--- Goals ---
- a) Answer these from the article on the Cherry Tree EP below:
(i) Which label released the EP?
(ii) What is its total running length?
(iii) On what date was it reissued?
- b) Write the next part of the article on the Cherry Tree EP below, starting after its final sentence.

EP by The National
- Released: July 20, 2004
- Recorded: Gretchen's Kitchen; Tarquin Studios
- Genre: Indie rock
- Length: 28:26
- Language: English
- Label: Brassland
- Producer: Peter Katis; Nick Lloyd; Padma Newsome; The National;

The National chronology
| Sad Songs for Dirty Lovers (2003) | Cherry Tree (2004) | Alligator (2005) |

= Cherry Tree (EP) =

2004 EP by the National

Cherry Tree is an EP by the American indie rock band the National, released in July 2004. It was reissued on June 28, 2011, by Brassland Records, the same label on which it was initially published.

--- Supplied material ---

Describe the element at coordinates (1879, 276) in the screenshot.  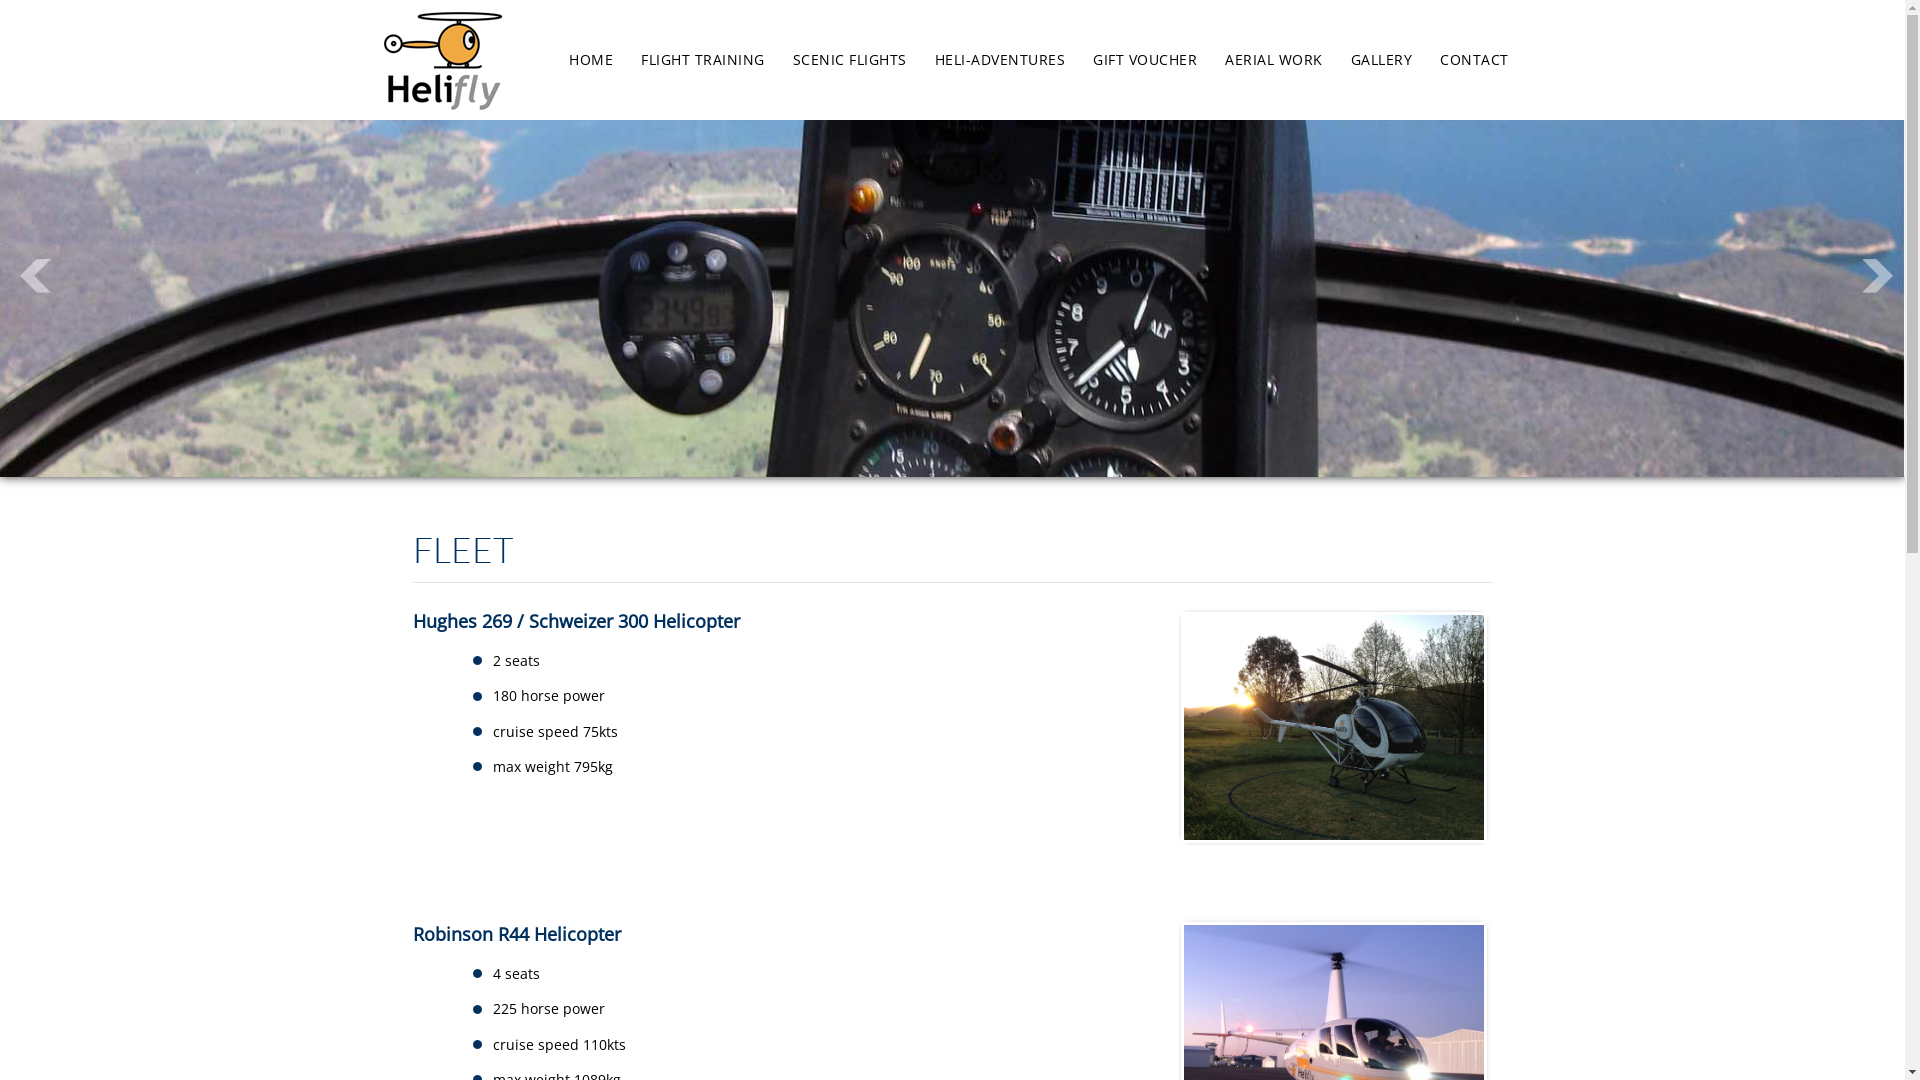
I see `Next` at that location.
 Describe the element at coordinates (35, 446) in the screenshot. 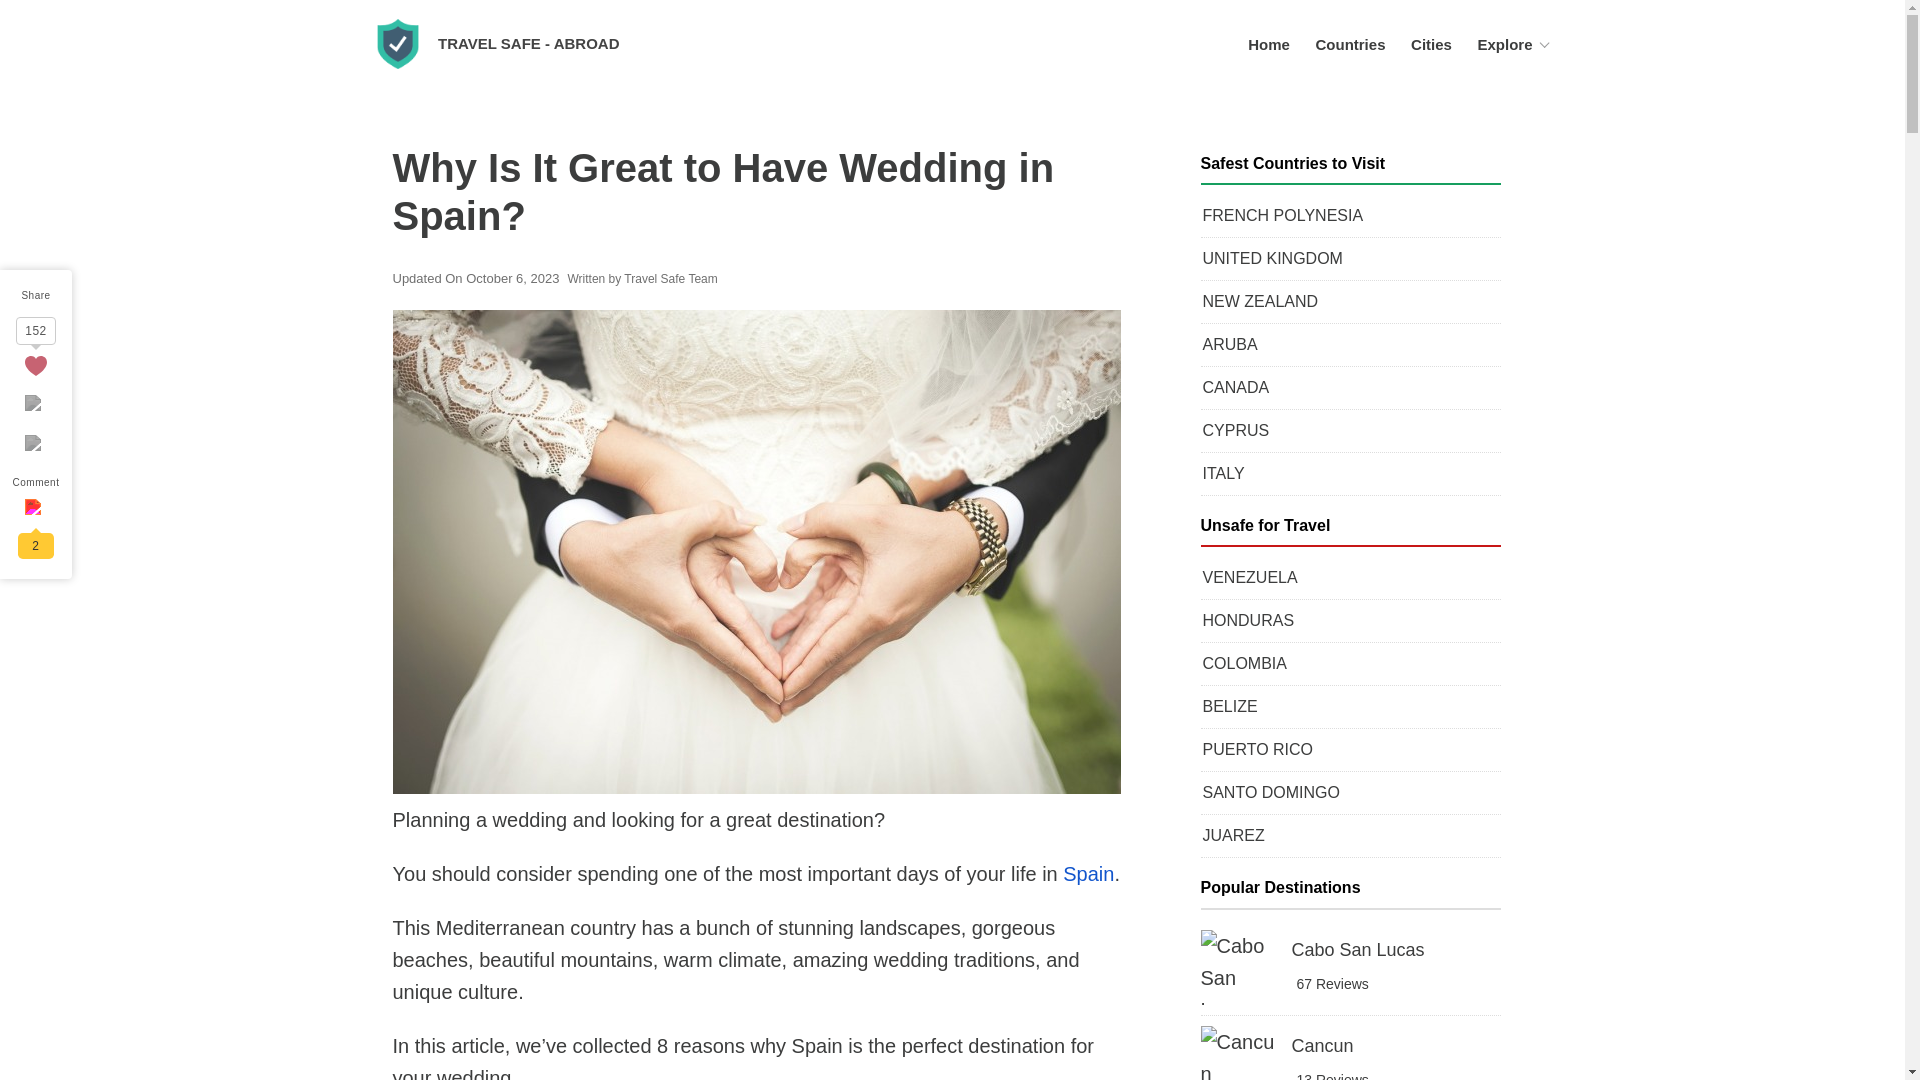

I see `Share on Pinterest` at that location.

--- Expected outputs ---
- a)
(i) Brassland
(ii) 28:26
(iii) June 28, 2011

- b)
==Songs==
"Murder Me Rachael" is a live version taken from a Black Sessions recording, while "Reasonable Man (I Don't Mind)" is a song featuring Padma Newsome. In addition to the CD, Cherry Tree was initially released on limited-edition red-colored 10" vinyl by Shake It!, a record shop in the band's hometown of Cincinnati, Ohio. It has since had numerous repressings by Brassland Records.

An alternative version of the song "About Today" was featured in the 2011 movie Warrior, directed by Gavin O'Connor, and played in the 2013 film The East and the television show The Path.

The title song, "Cherry Tree", was featured in the credits of the documentary If a Tree Falls: A Story of the Earth Liberation Front.

The song "All the Wine" was included on The National's follow-up album, Alligator.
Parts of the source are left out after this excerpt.